Problem to work on » Please repeat the data below exactly, with the pictures removed.

Provided information »

━━━━━━━━

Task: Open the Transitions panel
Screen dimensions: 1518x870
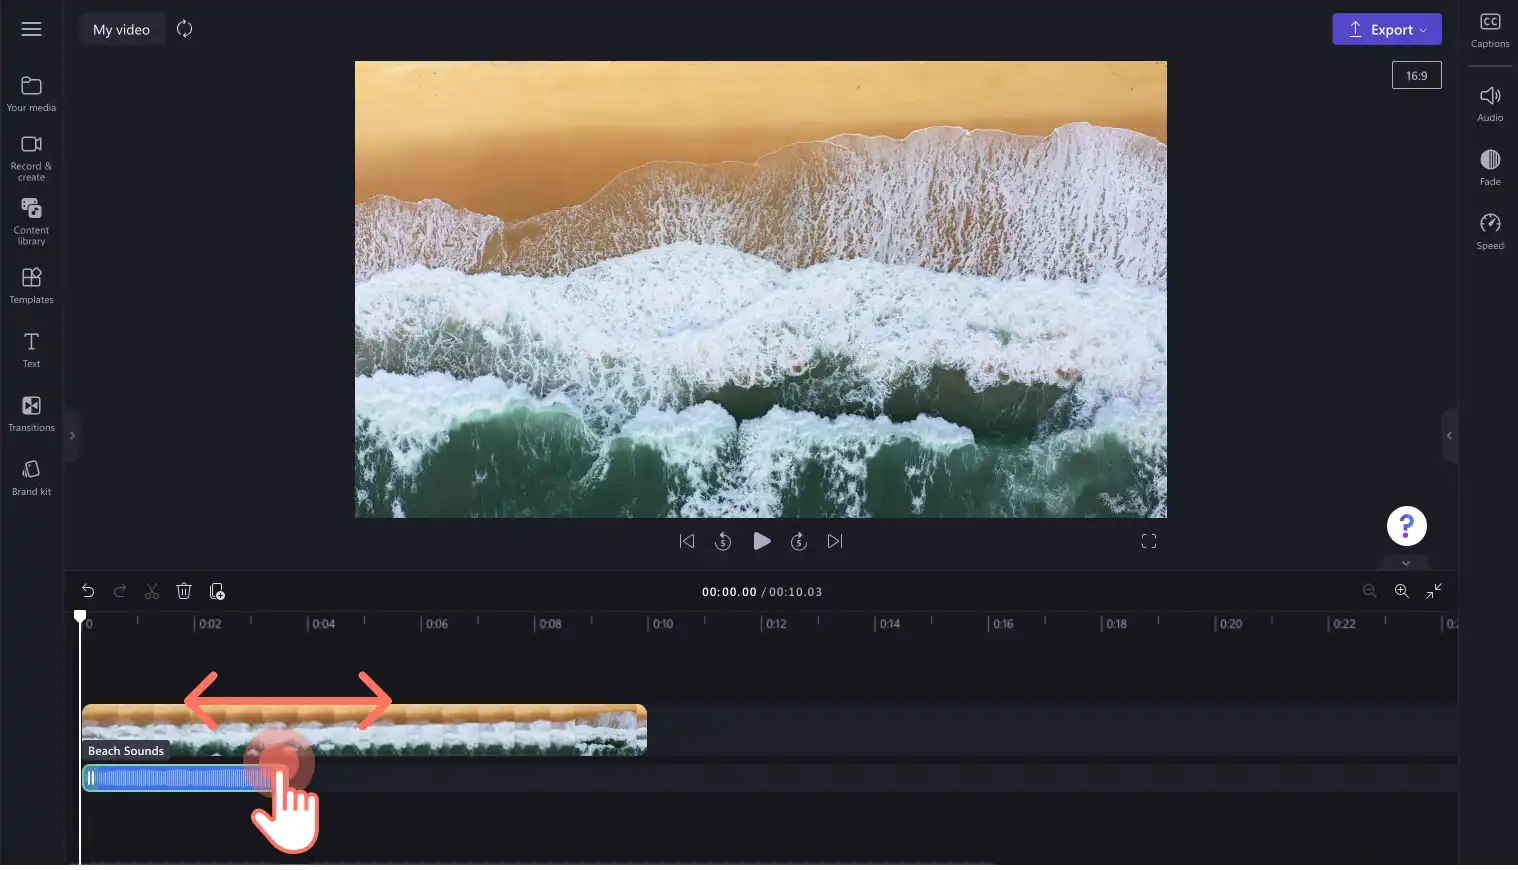Action: (31, 414)
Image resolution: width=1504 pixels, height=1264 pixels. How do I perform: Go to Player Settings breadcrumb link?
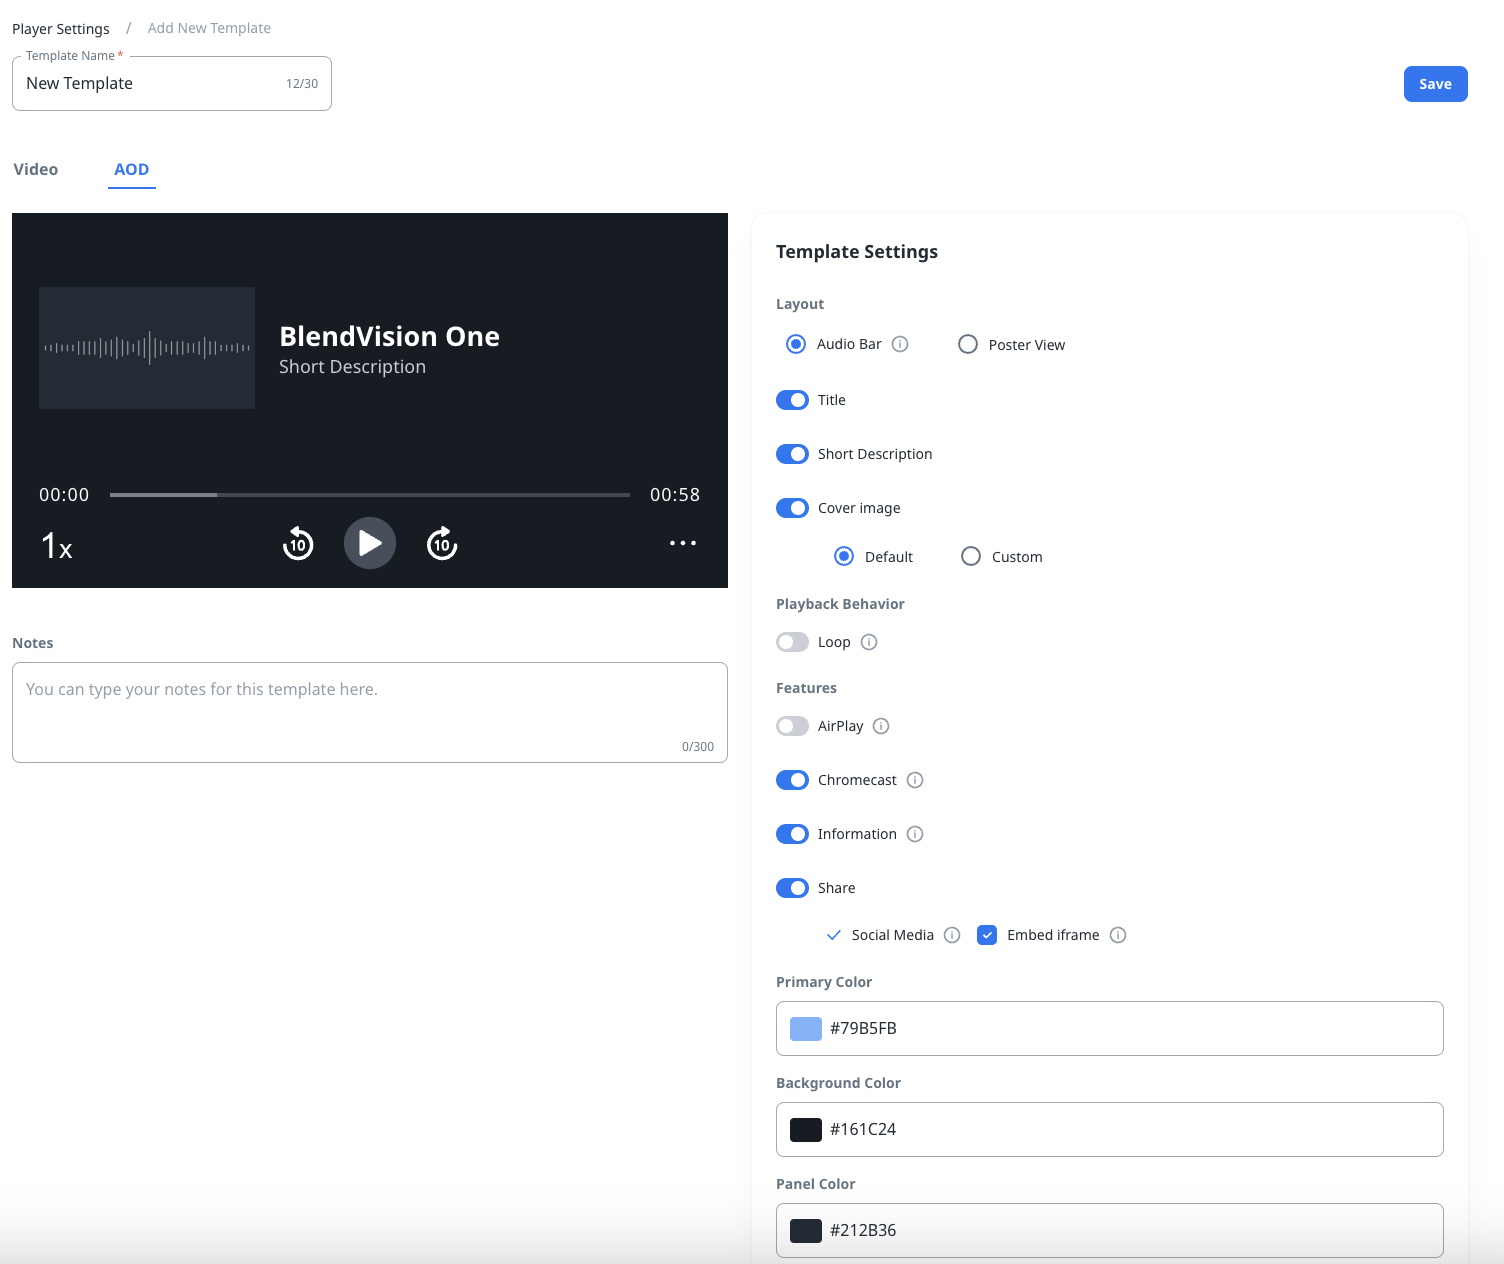pos(61,29)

━━━━━━━━

Completed task »
Task: Open the Transitions panel
Screen dimensions: 1518x870
Action: (31, 414)
Image resolution: width=1504 pixels, height=1264 pixels. How do I perform: Go to Player Settings breadcrumb link?
pos(61,29)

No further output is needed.